PostgreSQL ORDER BY Error – Function array_position(text[], character varying) Does Not Exist

arrayenumorder-bypostgresql

I have a pretty basic categorical column in a Postgres database that is currently stored as VARCHAR. I can select a count of each with:

I though adding an ORDER BY array_position() would do it:

SELECT color, count(*)
FROM research
GROUP BY color 
ORDER BY array_position(ARRAY['Red','Orange','Yellow','Green','Blue'], color);

But I'm seeing a type error:

ERROR: function array_position(text[], character varying) does not exist
SQL state: 42883
Hint: No function matches the given name and argument types. You might need to add explicit type casts.
Character: 98

What do I need to cast color as so I can use the array_position function to order it?

Best Answer

Sample data

You have a table like,

CREATE TABLE research(colors)
  AS VALUES ('Blue'), ('Orange'), ('Yellow');

`ENUM` type

You have an enumerated list of colors.
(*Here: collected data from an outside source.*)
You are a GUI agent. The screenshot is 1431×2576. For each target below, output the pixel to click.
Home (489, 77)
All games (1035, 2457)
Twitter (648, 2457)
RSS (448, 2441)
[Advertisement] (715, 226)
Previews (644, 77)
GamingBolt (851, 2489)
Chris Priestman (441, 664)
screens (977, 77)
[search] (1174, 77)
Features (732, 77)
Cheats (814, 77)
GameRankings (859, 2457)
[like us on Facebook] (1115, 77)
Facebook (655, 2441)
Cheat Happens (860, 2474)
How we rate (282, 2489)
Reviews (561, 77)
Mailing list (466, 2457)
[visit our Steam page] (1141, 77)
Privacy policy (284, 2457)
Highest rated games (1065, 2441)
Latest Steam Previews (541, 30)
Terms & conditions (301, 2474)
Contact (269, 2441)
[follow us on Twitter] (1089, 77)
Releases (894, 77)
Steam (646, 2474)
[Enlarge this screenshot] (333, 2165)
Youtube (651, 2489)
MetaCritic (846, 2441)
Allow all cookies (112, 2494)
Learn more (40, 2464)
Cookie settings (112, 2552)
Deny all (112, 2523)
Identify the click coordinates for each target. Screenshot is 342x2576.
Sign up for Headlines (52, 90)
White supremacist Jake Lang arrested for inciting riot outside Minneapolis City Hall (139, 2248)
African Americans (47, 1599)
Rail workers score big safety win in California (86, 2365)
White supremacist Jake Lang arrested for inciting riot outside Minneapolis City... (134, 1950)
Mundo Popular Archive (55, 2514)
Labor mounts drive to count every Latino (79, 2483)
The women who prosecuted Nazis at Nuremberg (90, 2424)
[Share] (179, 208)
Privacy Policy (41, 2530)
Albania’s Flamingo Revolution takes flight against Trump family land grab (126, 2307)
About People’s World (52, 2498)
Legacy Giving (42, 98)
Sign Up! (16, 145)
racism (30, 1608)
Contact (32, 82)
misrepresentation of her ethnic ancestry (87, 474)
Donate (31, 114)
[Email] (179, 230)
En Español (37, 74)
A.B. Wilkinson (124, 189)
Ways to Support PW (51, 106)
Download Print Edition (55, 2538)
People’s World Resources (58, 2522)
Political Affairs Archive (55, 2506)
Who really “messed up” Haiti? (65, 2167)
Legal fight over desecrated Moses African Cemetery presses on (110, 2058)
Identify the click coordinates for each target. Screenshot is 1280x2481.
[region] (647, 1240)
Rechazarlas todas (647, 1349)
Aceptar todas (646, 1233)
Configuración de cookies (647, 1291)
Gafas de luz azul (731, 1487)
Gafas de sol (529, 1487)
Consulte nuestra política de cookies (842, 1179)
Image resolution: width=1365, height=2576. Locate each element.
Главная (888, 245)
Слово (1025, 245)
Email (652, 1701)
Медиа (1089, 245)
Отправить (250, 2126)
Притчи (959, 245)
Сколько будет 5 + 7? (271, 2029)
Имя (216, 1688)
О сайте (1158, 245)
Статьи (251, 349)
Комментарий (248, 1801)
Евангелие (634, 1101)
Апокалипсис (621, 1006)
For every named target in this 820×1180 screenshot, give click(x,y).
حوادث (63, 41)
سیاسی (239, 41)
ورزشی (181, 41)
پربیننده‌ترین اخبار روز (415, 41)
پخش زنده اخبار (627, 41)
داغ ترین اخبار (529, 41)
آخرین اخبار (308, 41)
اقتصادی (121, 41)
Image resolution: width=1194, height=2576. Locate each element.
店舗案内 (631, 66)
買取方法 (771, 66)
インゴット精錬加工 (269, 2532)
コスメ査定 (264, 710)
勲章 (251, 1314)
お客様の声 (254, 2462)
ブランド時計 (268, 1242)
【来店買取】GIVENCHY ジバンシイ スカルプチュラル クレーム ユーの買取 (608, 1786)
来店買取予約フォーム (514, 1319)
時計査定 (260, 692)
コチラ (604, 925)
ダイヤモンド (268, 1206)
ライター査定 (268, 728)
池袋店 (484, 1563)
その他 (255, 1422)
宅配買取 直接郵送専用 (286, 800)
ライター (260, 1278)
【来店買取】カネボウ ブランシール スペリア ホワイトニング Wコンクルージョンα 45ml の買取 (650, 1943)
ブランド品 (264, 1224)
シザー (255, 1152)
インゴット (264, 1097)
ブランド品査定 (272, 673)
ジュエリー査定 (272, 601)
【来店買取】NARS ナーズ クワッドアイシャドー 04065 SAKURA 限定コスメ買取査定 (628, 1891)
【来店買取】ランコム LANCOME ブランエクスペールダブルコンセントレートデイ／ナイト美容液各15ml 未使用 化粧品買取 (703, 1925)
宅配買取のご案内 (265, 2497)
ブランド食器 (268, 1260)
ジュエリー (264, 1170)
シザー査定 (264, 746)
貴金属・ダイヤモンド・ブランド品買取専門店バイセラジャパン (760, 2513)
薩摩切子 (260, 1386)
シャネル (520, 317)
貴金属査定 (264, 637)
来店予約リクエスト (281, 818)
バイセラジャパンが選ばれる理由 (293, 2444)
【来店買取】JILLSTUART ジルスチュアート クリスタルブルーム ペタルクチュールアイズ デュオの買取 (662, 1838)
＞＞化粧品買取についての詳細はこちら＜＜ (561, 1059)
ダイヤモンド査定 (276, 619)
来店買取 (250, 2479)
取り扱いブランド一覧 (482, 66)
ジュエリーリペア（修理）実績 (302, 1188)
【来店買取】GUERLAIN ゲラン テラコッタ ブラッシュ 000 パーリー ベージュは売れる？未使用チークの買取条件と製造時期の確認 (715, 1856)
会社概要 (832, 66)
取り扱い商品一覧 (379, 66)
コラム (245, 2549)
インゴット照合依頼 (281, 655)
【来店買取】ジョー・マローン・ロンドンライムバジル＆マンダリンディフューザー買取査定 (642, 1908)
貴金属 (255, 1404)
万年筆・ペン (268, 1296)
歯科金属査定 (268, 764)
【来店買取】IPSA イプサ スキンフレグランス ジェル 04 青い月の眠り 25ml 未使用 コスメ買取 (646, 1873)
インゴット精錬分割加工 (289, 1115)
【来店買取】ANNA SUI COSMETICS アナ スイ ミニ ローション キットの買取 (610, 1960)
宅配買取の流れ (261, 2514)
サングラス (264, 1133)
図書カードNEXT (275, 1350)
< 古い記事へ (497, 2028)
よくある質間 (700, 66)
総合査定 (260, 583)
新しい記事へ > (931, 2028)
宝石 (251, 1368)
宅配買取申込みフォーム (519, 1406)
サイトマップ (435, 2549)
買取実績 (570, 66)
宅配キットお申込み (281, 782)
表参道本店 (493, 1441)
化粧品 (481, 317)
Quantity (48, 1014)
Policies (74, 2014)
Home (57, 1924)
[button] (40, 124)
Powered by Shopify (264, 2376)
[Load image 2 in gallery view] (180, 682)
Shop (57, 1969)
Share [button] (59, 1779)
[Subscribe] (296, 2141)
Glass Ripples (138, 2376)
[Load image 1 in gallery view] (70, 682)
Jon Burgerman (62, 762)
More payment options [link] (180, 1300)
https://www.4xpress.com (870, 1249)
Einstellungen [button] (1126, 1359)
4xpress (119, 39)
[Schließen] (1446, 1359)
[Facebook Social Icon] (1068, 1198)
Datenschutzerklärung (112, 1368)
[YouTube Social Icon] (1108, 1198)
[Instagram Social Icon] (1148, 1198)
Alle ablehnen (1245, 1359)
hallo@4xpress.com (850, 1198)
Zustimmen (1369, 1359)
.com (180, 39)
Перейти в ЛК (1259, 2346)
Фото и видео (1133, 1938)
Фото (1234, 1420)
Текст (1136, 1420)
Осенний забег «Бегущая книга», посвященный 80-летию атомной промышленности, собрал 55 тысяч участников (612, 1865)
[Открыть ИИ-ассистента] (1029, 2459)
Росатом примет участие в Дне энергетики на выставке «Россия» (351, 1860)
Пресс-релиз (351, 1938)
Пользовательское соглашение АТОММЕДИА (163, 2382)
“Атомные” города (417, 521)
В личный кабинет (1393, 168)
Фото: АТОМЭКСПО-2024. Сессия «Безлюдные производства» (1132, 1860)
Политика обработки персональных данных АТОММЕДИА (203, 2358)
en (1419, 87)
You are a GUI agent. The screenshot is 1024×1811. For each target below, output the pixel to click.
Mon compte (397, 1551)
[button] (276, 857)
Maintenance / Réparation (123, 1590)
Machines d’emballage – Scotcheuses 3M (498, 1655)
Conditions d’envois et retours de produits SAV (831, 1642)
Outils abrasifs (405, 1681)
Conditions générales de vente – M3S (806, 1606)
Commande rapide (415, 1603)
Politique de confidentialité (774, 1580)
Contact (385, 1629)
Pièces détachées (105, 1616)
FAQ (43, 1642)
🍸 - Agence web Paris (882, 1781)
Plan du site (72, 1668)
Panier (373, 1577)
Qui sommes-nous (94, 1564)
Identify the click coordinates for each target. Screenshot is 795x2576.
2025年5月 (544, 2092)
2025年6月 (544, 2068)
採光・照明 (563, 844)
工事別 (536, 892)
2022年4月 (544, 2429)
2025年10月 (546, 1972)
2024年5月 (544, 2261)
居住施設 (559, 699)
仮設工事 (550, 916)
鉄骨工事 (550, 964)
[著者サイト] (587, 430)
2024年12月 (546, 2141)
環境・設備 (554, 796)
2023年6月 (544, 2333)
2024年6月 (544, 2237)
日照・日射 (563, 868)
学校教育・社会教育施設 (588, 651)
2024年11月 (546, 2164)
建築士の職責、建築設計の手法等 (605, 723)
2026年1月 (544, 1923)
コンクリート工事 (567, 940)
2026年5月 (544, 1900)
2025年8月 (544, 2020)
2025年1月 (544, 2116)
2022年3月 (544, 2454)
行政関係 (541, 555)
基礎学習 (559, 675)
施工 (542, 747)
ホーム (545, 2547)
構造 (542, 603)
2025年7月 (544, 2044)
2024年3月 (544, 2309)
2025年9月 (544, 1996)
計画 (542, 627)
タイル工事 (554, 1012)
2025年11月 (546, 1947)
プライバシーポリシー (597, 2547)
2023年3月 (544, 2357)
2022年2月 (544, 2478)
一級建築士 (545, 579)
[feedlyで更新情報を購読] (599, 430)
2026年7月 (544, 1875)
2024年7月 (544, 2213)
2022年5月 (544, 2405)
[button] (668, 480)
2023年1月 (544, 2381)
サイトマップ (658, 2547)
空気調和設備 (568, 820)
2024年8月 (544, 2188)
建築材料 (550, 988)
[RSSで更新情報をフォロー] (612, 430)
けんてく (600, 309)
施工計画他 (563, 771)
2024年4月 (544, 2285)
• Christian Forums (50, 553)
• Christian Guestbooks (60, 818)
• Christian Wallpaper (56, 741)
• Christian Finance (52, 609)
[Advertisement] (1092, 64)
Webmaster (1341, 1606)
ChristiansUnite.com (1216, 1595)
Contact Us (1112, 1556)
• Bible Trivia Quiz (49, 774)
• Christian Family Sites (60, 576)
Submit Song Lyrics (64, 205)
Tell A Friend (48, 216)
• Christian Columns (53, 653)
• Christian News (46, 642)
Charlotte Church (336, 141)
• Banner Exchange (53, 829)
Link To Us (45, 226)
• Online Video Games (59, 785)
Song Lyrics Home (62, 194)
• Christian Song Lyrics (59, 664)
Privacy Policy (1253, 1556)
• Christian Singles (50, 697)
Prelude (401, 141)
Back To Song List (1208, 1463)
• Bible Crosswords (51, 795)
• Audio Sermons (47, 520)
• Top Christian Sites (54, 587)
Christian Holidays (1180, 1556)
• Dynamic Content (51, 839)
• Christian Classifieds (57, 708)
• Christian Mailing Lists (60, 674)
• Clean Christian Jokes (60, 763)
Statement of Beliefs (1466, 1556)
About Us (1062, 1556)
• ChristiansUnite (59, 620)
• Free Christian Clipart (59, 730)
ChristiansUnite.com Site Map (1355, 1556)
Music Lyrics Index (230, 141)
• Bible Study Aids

So the easy thing here would be to use an ENUM type

CREATE TYPE colors AS ENUM ('Red','Orange','Yellow','Green','Blue');

Then

ALTER TABLE research
  ALTER COLUMN colors      -- myColorsColumn
  SET DATA TYPE colors
  USING (colors::colors);  -- myColorsColumn::NewType

Now it's faster, more efficient, and cleaner. MORE WIN. MORE JOY. Etc. ENUM are stored as 4-byte internally.

ORDER BY colors

Is all you'll need.

Array Sort

But, you've got a God-given right to treat this like any other database that doesn't support ENUM types,

ORDER BY array_position(ARRAY['Red','Orange','Yellow','Green','Blue'], color);

I think this is perfectly fine, but I believe there is a limitation here in the implementation,

ARRAY['foo', 'bar', 'baz']

Is essentially

ARRAY['foo', 'bar', 'baz']::text

This means you need to either (speed doesn't matter as both options perform the same)

Make the color column of the native text. This can be done in the call, or you can actually modify the table and should. In PostgreSQL, nothing should be varchar without a limit (since that's just a parallel type for text), and very few things should be varchar with a limit (since there is no advantage)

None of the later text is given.